Refuse to make yourself miserable

The following examples and discussion are part of a process that works. It is not just some therapy babble that sounds good; it is a way of thinking that will help you out of irrational thought misery.

Let's say you are applying for a job - you have told your family and several close friends when the interview is taking place. You want to perform well and be accepted by others. You are probably concerned that you might fail. Your healthy concern encourages you to prepare, and act competently.

At the end of the interview, however, you are told that you have not been selected as a finalist. How do you feel? The answer depends upon what you think or believe about not being selected.

For example, if you think it is unfortunate and you will just need to work at doing better the next time, you may feel sad and disappointed. If you believed that you absolutely had to succeed and would now look like a complete moron, you may feel ashamed, somewhat depressed, and miserable.

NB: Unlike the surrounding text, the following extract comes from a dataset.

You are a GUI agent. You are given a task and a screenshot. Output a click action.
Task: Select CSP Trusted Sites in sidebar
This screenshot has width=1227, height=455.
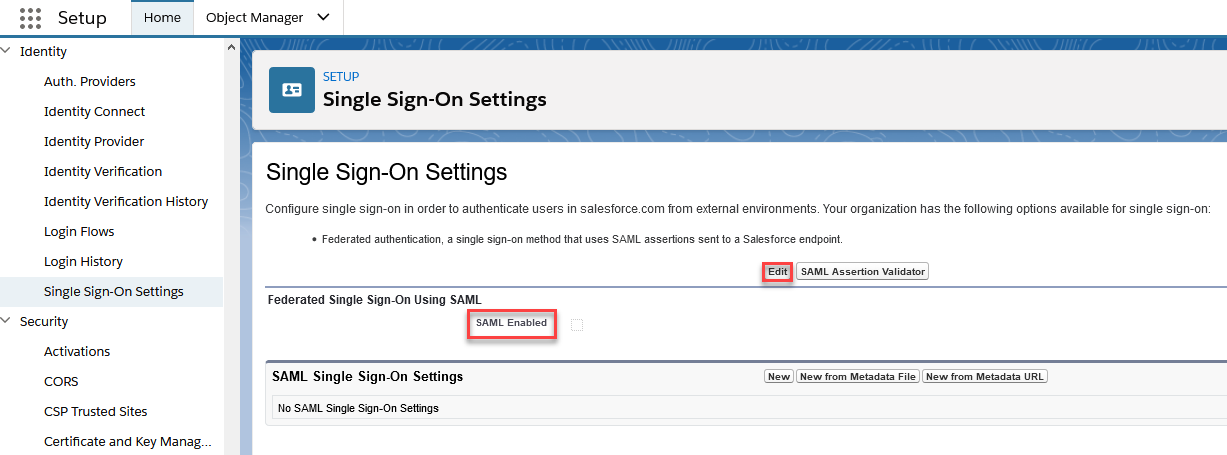point(96,412)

Believe it or not, how you feel is up to you. In other words, you don't have to make yourself feel terrible.

Let's cite another example. Several years ago, I saw a young man in therapy (we'll call him Bill) who was experiencing extreme self-pity and moderate depression. His girlfriend had left him for another man. In this case, I learned what happened and how he felt in the first 20 minutes of the session. My first response, which is typical in my sessions, was to ask him what kind of thoughts he was having. He replied, "I just told you, I feel like a complete waste."

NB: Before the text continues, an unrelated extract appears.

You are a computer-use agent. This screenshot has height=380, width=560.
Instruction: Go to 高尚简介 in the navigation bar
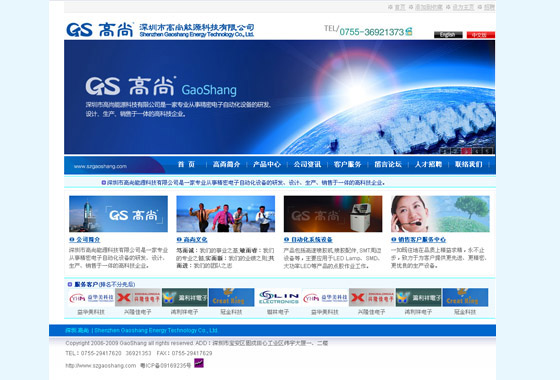[226, 164]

"You mean you think you're a 'waste' because she left you," I replied.

"Yes," said Bill. "If I'd been worth anything as a man, she wouldn't have gone."

Because his girlfriend left, Bill believes he is a "waste" and "worthless." Who wouldn't feel depressed and pitiful? Notice the distinction I've made between what Bill thinks or believes and how he feels. This is an important difference, one that even therapists get confused about. However, it should be fairly easy to get Bill to challenge his irrational thinking, and thereby, modify his miserable feelings.

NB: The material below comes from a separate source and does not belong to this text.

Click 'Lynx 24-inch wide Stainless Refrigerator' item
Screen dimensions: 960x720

Here's how to help Bill feel better. His irrational thoughts or beliefs have gotten him into trouble. Irrational in this case means there is no evidence to support what he believes. Because she left him, is he a waste of a person and a worthless human being? Of course not! Feeling sad and at a loss, or even frustrated is perfectly normal. To feel depressed and miserable is not.

Another way of understanding this process is: Although what happens may be the trigger, how you view what happens leads directly to how you feel.

For example, if Bill believed it was unfortunate and disappointing that his girlfriend left, but also believed that life goes on, would he feel better? You bet he would.